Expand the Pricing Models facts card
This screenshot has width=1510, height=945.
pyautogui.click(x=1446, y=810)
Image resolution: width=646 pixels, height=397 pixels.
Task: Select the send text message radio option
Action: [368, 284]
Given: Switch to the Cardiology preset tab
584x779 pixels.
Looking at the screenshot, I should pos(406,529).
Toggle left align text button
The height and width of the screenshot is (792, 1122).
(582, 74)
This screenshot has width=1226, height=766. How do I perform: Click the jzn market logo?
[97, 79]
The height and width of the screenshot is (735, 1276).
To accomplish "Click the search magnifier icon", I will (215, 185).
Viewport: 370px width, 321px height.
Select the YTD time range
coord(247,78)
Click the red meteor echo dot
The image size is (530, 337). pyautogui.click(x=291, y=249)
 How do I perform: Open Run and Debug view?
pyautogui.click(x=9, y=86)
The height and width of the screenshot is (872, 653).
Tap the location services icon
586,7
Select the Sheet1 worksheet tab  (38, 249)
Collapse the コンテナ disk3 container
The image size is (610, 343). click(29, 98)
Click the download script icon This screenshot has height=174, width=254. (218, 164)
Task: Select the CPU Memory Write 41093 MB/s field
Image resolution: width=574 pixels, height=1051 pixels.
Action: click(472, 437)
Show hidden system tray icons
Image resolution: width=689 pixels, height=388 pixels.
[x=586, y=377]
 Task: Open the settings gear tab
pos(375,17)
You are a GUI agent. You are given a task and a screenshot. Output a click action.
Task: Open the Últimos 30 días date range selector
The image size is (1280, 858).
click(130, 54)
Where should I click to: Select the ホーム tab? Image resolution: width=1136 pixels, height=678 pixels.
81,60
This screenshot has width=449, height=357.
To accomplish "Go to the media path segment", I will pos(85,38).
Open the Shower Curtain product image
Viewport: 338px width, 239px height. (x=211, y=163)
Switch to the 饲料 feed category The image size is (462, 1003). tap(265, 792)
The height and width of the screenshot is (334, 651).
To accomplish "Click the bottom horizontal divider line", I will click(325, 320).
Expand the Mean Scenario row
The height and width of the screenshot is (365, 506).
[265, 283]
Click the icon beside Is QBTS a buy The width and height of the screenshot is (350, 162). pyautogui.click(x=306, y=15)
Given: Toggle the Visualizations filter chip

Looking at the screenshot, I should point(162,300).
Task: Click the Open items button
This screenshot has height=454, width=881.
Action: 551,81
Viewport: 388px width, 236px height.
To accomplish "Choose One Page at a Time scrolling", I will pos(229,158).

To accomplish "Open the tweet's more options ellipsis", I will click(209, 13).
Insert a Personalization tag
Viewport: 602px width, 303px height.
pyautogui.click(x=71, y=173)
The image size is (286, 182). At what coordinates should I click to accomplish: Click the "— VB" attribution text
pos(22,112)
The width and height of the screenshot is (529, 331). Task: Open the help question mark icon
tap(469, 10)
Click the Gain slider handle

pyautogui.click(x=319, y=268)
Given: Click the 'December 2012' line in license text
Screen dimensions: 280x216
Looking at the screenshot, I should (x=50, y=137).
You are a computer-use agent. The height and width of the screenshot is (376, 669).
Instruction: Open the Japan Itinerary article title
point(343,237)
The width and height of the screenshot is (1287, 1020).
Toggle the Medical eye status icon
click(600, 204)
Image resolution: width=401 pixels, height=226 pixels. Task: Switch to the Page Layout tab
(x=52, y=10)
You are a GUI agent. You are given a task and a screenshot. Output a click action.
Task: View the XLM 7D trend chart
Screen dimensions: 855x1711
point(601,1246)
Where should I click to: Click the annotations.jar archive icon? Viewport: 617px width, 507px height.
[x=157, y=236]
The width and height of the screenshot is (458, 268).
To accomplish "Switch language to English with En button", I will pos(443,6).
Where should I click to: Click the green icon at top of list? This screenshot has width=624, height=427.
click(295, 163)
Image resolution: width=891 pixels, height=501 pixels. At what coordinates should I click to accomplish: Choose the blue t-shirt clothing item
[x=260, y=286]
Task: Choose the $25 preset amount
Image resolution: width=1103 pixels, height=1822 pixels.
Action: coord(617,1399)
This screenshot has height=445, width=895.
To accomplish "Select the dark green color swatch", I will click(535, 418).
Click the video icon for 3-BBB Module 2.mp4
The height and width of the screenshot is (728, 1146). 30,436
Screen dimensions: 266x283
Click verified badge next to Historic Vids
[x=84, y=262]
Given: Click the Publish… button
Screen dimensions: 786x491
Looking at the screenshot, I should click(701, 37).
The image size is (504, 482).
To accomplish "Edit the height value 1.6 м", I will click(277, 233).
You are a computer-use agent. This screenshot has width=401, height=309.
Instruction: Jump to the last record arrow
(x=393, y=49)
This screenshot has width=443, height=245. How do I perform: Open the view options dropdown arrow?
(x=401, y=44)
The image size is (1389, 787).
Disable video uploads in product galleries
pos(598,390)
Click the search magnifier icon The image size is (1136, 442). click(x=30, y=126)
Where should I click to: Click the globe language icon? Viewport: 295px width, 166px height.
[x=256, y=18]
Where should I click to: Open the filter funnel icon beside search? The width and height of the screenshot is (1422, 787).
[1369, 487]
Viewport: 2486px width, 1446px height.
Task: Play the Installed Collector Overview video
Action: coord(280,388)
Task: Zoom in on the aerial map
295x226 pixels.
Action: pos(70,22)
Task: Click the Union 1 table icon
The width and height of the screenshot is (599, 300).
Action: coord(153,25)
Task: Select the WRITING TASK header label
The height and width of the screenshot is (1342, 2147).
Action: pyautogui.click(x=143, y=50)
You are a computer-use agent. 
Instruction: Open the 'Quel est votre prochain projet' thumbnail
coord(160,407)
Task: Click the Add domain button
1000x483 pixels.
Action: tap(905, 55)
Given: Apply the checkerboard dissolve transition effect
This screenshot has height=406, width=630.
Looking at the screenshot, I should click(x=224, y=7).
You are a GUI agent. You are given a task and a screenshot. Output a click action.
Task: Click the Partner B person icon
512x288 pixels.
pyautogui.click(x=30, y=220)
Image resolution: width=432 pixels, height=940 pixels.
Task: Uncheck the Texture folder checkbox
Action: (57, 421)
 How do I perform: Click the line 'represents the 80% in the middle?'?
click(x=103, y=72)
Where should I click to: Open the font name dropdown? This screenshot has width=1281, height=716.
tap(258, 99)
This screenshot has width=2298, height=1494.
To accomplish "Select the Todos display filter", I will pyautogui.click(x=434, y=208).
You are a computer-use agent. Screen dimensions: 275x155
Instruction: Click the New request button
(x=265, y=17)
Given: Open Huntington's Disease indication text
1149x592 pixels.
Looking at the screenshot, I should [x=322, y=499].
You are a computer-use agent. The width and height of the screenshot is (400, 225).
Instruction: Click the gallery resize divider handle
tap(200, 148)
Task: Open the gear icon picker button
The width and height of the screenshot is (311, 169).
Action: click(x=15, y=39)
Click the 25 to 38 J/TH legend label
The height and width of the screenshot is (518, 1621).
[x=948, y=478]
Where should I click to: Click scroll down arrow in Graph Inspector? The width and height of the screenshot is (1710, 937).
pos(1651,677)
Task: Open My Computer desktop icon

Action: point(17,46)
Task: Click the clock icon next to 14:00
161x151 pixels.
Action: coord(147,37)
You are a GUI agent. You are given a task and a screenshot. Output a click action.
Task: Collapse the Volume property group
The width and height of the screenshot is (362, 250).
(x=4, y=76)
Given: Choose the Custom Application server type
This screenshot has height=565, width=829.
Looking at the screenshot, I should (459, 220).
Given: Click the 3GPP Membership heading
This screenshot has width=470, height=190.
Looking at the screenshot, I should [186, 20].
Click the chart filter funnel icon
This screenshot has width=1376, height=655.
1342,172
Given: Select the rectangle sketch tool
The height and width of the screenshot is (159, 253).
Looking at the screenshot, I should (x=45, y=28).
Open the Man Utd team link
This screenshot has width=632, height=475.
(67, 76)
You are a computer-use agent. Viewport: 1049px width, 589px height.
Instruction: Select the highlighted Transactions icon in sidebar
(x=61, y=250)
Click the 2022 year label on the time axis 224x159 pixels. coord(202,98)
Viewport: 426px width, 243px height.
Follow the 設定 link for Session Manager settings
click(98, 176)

+ + + + + + +

* _Work instructions_: Swap "Cardiology" for "Neurology" in the rows, beginning at the first line of the rows and going on through the line with "pos(375,17)". Give only those lines again, with nothing else changed.

* _Right answer_:
Expand the Pricing Models facts card
This screenshot has width=1510, height=945.
pyautogui.click(x=1446, y=810)
Image resolution: width=646 pixels, height=397 pixels.
Task: Select the send text message radio option
Action: [368, 284]
Given: Switch to the Neurology preset tab
584x779 pixels.
Looking at the screenshot, I should pos(406,529).
Toggle left align text button
The height and width of the screenshot is (792, 1122).
(582, 74)
This screenshot has width=1226, height=766. How do I perform: Click the jzn market logo?
[97, 79]
The height and width of the screenshot is (735, 1276).
To accomplish "Click the search magnifier icon", I will (215, 185).
Viewport: 370px width, 321px height.
Select the YTD time range
coord(247,78)
Click the red meteor echo dot
The image size is (530, 337). pyautogui.click(x=291, y=249)
 How do I perform: Open Run and Debug view?
pyautogui.click(x=9, y=86)
The height and width of the screenshot is (872, 653).
Tap the location services icon
586,7
Select the Sheet1 worksheet tab  (38, 249)
Collapse the コンテナ disk3 container
The image size is (610, 343). click(29, 98)
Click the download script icon This screenshot has height=174, width=254. (218, 164)
Task: Select the CPU Memory Write 41093 MB/s field
Image resolution: width=574 pixels, height=1051 pixels.
Action: click(472, 437)
Show hidden system tray icons
Image resolution: width=689 pixels, height=388 pixels.
[x=586, y=377]
 Task: Open the settings gear tab
pos(375,17)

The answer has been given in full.